### Excerpt provided
============================================================

Throughout history, ginger has most commonly been deployed as an anti-nausea agent, since it has multiple salutary effects on the digestive system. It’s a carminative, meaning it breaks up gas (or “fractures the flatulence,” as one AI-translated study put it); it also stimulates the production of saliva and accelerates “gastric emptying.” There are numerous studies showing it effectively eases nausea and vomiting from chemotherapy, pregnancy, surgery, and motion sickness. In a 1988 double-blind randomized placebo trial, one gram of powdered ginger given to 80 naval cadets “unaccustomed to sailing in heavy seas” was found to reduce “the tendency to vomiting and cold sweating” better than a placebo. A 2002 study of 26 pregnant women in their first trimester who were given one tablespoon of ginger syrup four times daily found that most experienced measurable improvement in the severity and duration of their morning sickness.
I’m convinced that ginger works partly by fighting fire with fire, by cutting through the cacophony of nausea, the barrage of sensations, and bringing them into proportion. It modulates the soundboard. And yet it doesn’t land in the stomach like a hot pepper; instead, ginger suffuses the body, warming it at an almost cellular level. Finally, whereas nausea renders you passive — you just want to lie down and do absolutely nothing — ginger gives you the heat, the verve, to rally your forces. I am never without a collection of chewable ginger candies in my purse, and I genuinely believe that a cup of ginger tea — grate some ginger and pour hot water over it — solves most ills.

============================================================

### Data provided
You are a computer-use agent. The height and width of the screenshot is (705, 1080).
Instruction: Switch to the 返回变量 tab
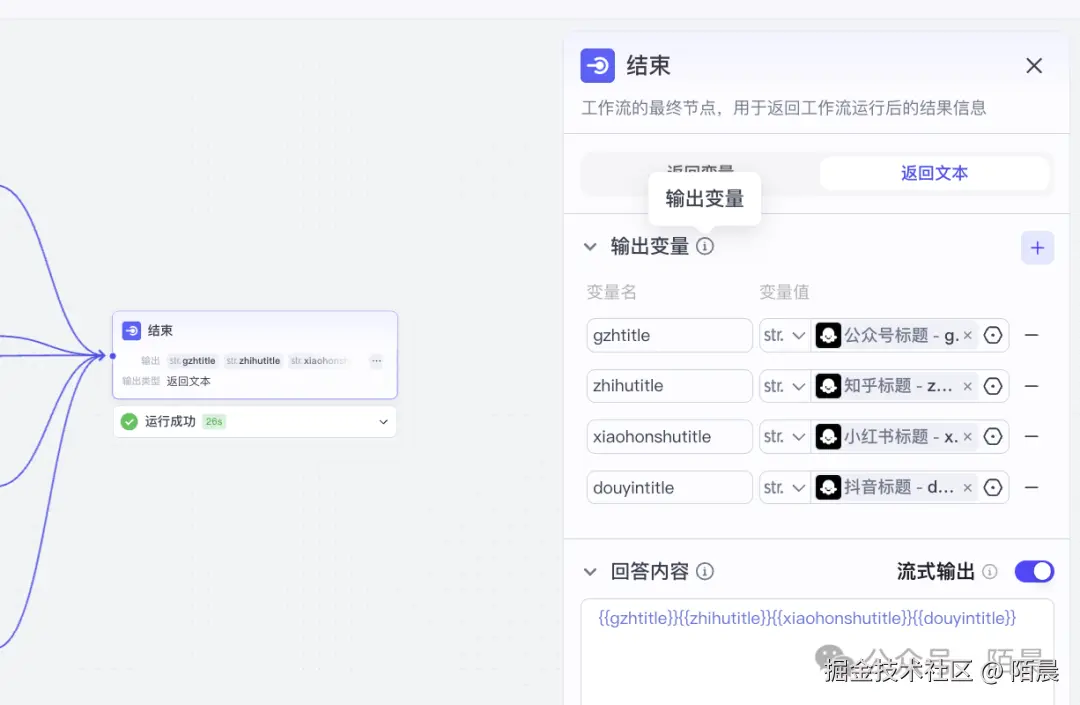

============================================================

### What to do
• A. Update the passage on ginger from "I’m convinced that" up to and including "solves most ills.", putting "backpack" in place of "purse".
• B. Write the next part of the passage about ginger, starting after its last sentence.

### Answers by item
• A.
I’m convinced that ginger works partly by fighting fire with fire, by cutting through the cacophony of nausea, the barrage of sensations, and bringing them into proportion. It modulates the soundboard. And yet it doesn’t land in the stomach like a hot pepper; instead, ginger suffuses the body, warming it at an almost cellular level. Finally, whereas nausea renders you passive — you just want to lie down and do absolutely nothing — ginger gives you the heat, the verve, to rally your forces. I am never without a collection of chewable ginger candies in my backpack, and I genuinely believe that a cup of ginger tea — grate some ginger and pour hot water over it — solves most ills.

• B.
Nausea in the Sartrean sense has been plaguing me, and much of the country, for four years now. The world has often felt random, godless, meaningless. The powers that be do not treat us as conscious, free beings, but rather as objects — the playthings of Big Pharma, Big Tech, and legacy media. Somewhere during the pandemic our sense of time became smudgy and indistinct, while familiar places changed beyond recognition. It’s easy to feel a profound sense of alienation: How strange to enter a drugstore and be told that garbage bags are now locked behind glass; how strange that restaurant food no longer tastes good and that incandescent light bulbs are banned; how strange that so many people seem to be carrying on dully unaware, zombified by denial.
Don’t despair. By the time you read this, our long national bout of nausea may finally, gloriously, be over. But for safety’s sake, grate yourself some fresh ginger, as I just have, and make a cup of tea.